The Government should invest billions of pounds on repairing the “damage” done by Brexit once the negotiations move to the next phase, a former government minister has said.


In an interview with The House magazine, Lord Bates said the cash should be spent healing divisions which have developed between the UK and other countries, as well as within British communities, since the 2016 referendum.

The Tory peer, who quit his job as a minister in the Department for International Development last month over his frustrations at the Brexit process, said the Government should carry out work on the same scale as Whitehall’s no deal preparations.

“My feeling at the moment is that what we need to do is to somehow settle this as soon as possible and move on, and then do a huge effort to try and repair some of the damage that has been done as a result,” he told The House.

“By that, I mean something on the scale of what we were doing to plan for no deal – budgets of £3bn, all departments involved, everybody thinking, reaching out to industry – everything. Mobilise.

“We need something on that scale to heal the damage on the community level within the UK, but more importantly with our friends in the Republic of Ireland, Holland, France, Germany – there’s a lot of damage being done there, and we need to do that.”

Writing for PoliticsHome, Lord Bates revealed he quit as a minister last month over the “aggressiveness, intolerance and incivility” that has featured heavily in the debate to leave the European Union.

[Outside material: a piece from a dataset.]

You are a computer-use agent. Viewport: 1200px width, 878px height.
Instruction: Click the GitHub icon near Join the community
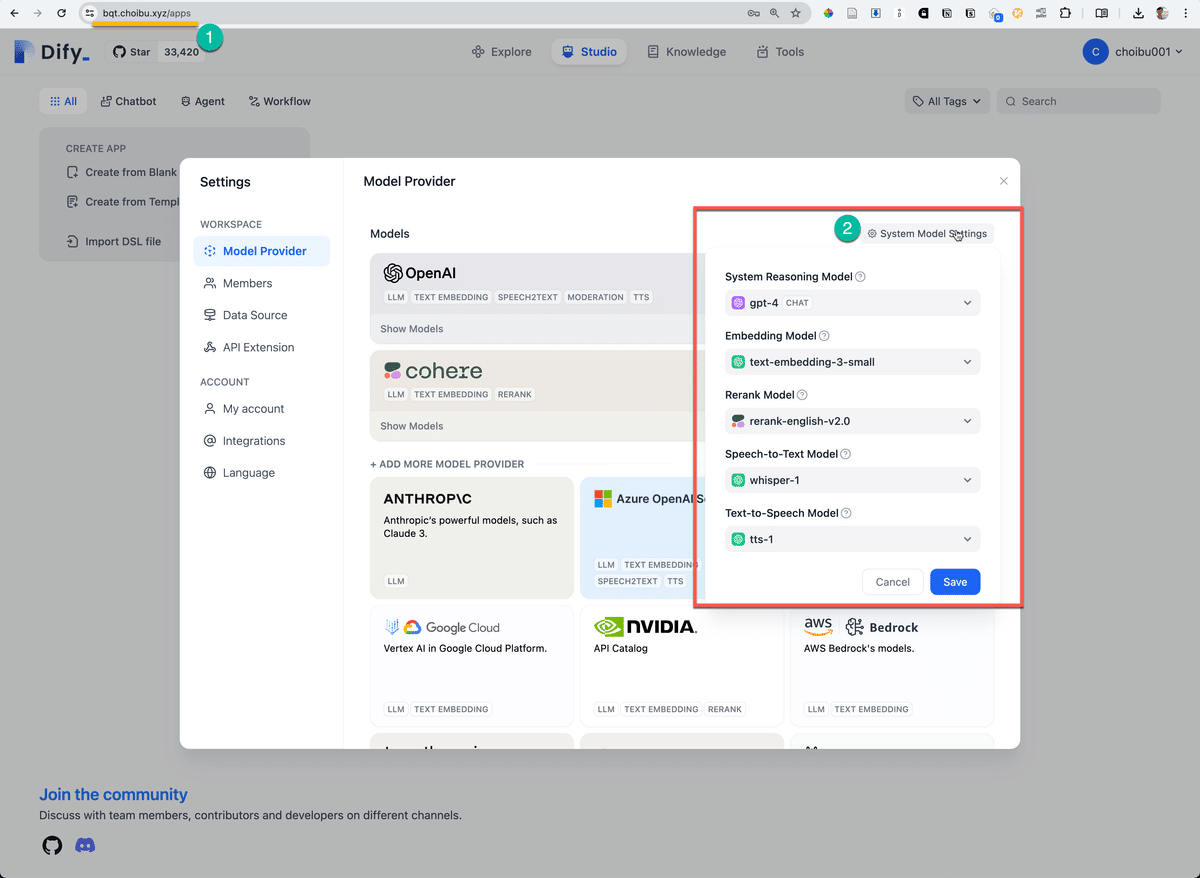[52, 845]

Speaking to The House, the Tory peer and former MP said he finds conflict “difficult to deal with”. Lord Bates, who is also a member of the Lords Treasury team, said he had grown weary of having “lines to take” as a frontbencher in which he would refer to honouring the decision of 17.4 million people.

“You can’t just say we must deliver something for one part any more than a government might campaign to be elected for their party but really it should govern for the whole of the country,” he said.

“We need to seek solutions which are on common ground. We need to find some common ground going forward.”